That's the time to do from-zero provisioning. It is roughly comparable with the amount of time it takes to get a bare-metal VPS spun up and running, if you have Capistrano tasks which are sufficiently up to date to do it for you. (Upload keys, create accounts, apt-get big nasty list of software, install rails, install all gems and dependencies, set config files, check out code, etc etc.)
(If you are doing toy applications, you can get a Heroku instance spun up in under a minute, but I have never had a non-toy Heroku application work on the first try. There is virtually invariably a gem which works fine locally and then dies hard when you expose it to the Heroku environment. After you've debugged and addressed this, subsequent deploys on Heroku take about as long as subsequent deploys via Capistrano.)
Heroku is a wonderful, wonderful system, but "git push look-ma-no-sysadminning-whee" it is not.
We ported a pretty hefty application to Heroku, and surprisingly, didn't have much customization that needed to happen in regard to gems. We did have a hand written Nginx module that we had to toss out, and took care of the stuff we needed to take care of on the Rack level. The Rack middleware we had to write was really minimal, and took only an hour or two to write and test. The application gets around 20-60 rq/s on Heroku, and we haven't had to touch a thing since the migration (/me knocks on wood).

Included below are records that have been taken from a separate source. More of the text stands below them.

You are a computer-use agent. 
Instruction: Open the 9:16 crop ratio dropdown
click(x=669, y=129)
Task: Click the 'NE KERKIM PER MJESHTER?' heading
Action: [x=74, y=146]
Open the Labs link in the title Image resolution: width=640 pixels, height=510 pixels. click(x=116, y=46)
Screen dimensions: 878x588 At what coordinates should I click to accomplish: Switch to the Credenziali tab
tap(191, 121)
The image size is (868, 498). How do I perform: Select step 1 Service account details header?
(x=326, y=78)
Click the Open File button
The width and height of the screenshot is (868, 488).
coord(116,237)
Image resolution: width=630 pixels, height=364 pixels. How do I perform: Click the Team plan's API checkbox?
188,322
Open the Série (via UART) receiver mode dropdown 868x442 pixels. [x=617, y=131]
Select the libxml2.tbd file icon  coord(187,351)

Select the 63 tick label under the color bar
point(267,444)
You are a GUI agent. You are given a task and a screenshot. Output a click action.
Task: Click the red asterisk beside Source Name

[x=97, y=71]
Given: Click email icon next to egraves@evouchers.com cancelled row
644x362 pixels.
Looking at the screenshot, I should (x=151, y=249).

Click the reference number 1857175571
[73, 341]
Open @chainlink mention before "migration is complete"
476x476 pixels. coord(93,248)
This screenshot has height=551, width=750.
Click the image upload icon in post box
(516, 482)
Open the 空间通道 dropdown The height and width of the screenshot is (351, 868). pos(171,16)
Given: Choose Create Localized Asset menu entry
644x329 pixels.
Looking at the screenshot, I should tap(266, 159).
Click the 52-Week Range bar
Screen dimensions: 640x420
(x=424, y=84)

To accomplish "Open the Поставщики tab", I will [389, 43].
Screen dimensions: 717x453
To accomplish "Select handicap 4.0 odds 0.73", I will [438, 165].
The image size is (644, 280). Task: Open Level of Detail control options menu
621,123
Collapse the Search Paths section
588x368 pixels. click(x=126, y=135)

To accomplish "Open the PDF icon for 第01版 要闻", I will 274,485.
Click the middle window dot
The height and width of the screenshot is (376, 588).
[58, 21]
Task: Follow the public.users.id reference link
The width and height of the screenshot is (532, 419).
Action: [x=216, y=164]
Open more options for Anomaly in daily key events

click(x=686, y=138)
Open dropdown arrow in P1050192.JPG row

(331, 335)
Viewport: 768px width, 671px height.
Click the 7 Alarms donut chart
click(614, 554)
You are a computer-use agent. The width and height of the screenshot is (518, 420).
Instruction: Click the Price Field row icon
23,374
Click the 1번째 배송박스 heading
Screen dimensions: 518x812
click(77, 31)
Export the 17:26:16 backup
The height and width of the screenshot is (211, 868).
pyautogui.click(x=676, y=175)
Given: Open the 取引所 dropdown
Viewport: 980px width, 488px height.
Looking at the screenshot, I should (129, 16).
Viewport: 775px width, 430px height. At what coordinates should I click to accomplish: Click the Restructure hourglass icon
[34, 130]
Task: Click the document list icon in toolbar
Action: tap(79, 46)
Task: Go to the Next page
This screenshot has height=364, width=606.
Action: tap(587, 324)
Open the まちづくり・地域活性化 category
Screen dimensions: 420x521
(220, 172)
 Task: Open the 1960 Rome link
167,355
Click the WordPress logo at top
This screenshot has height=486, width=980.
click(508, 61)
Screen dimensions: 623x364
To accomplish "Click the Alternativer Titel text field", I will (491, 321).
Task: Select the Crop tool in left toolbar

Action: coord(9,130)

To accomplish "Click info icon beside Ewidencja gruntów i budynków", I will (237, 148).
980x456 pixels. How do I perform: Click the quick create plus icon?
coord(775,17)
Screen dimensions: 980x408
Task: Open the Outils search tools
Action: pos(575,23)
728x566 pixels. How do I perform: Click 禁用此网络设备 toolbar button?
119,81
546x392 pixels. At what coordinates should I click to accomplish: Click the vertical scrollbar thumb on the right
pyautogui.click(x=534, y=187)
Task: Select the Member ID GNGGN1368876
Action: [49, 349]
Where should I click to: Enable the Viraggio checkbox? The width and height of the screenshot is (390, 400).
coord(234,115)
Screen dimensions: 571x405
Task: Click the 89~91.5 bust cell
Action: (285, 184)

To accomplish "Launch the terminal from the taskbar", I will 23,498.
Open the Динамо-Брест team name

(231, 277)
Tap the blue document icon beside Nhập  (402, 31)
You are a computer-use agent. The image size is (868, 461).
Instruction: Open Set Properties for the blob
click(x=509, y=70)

By having full access to EC2 you naturally can do things that are either considerably harder or just not possible with heroku. If you don't need that additional flexibility, then by all means, use heroku as it may be the best tool for the job.
i wouldnt argue against this point or any of the others in response. i was more musing out loud about how an hour just doesn't seem that fast to me anymore whereas a few years ago, it would have.
According to the article, it's an hour (ish) for the initial setup, around 20 minutes to provision new infrastructure (add or remove instances), and around 10 seconds to deploy. The key point being you don't need to add a new server every time you push code.